Ilan Halimi, enlevé le 21 janvier, est retrouvé le 13 février, bâillonné, menotté, portant des traces de tortures et de brûlures. Le jeune homme de 23 ans succombe à ses blessures.
Benoit Savean, 54 ans, disparaît dans la nuit du 19 au 20 février ; il est retrouvé mort le 25 février. Cause du décès : enfoncement du thorax, strangulation, choc consécutif aux sévices.
Le 1er mars 2006, un jeune de 16 ans frappe de toutes ses forces son petit frère âgé d’un mois. Le nourrisson décède des suites de ses blessures.
On peut bien sûr s’interroger sur les raisons qui portent un homme à torturer un autre ou à frapper à mort un nouveau-né. Antisémitisme ? Appât du gain ? Colère incontrôlée ? Mais au-delà de cette interrogation dont on n’a apparemment pas fini de débattre, d'autres questions se posent et qui sont à mon sens plus essentielles :
Comment est-il possible que certains en arrivent là et d'autres pas ? Que se passe-t-il dans un homme pour qu’il perde ainsi tout contact avec son humanité ? Et cette humanité, l’a-t-il définitivement perdue ou n’en a-t-il été qu’un instant déconnecté, sous le coup d'un putsch émotionnel ? Que peut-on ou doit-on faire pour éviter que de tels actes se reproduisent ? Poser partout des cameras de surveillance ? Ou songer enfin sérieusement aux moyens d'aider l'animal humain à développer son humanité en sorte que celle-ci fasse barrage à la bête féroce qui sommeille en lui ?

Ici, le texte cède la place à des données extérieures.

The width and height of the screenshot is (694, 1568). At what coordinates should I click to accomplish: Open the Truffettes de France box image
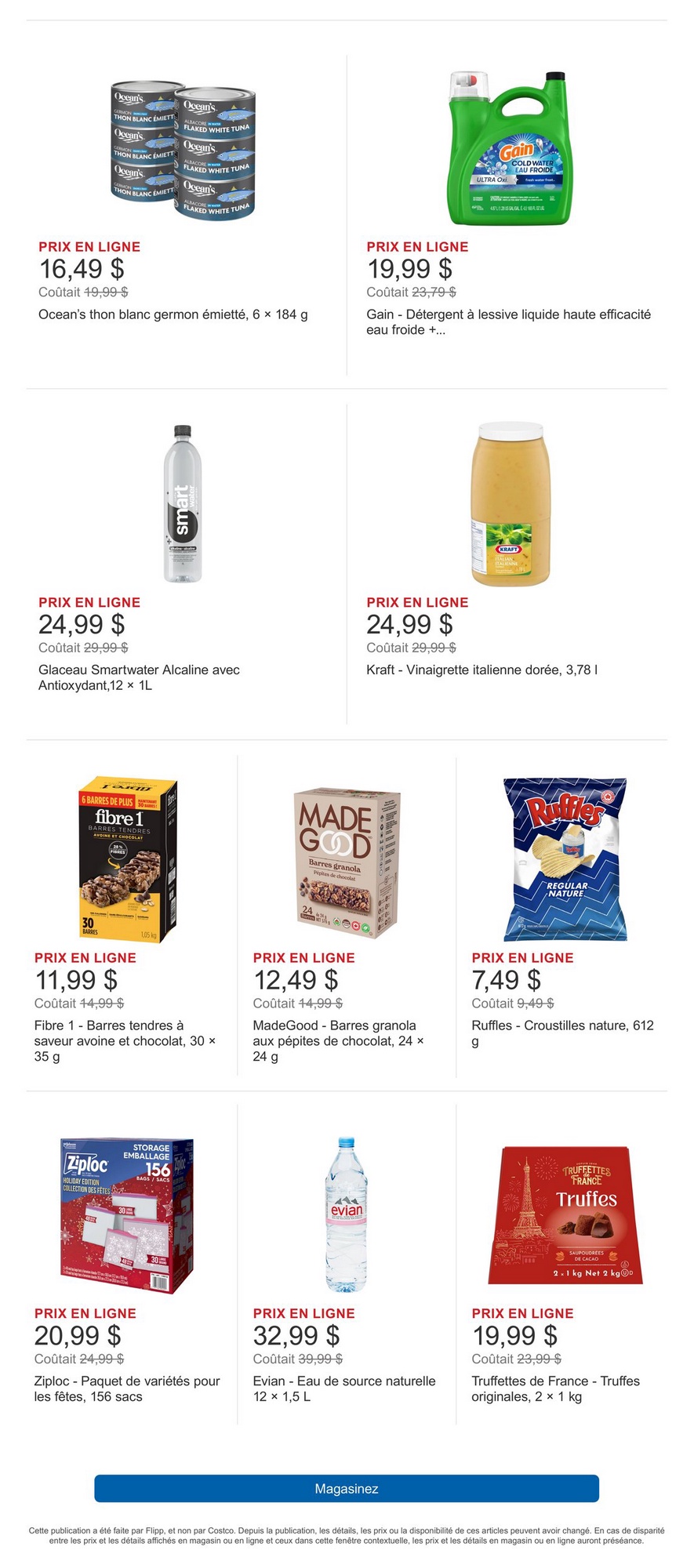tap(565, 1215)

Plus que poser les questions je n'aurai pas détesté que tu apportes des bribes de réponses parce que moi aussi, la barbarie, ça m'interroge autant que ça me désespère.
Ce serait comment : "aider à développer son humanité "? Ca prendrait quelle forme ?
Rédigé par : Mille Pattes dans l'expexctative | vendredi 03 mars 2006 à 07:40
A un autre niveau,mais dans le même état d'esprit,on peut aussi se demander pourquoi une certaine forme de barbarie est admise sans sourciller par notre société: corrida, chasse aux palombes et autres,... Il faudrait déjà se demander pourquoi ce plaisir de tuer n'est pas perçu comme une perversion...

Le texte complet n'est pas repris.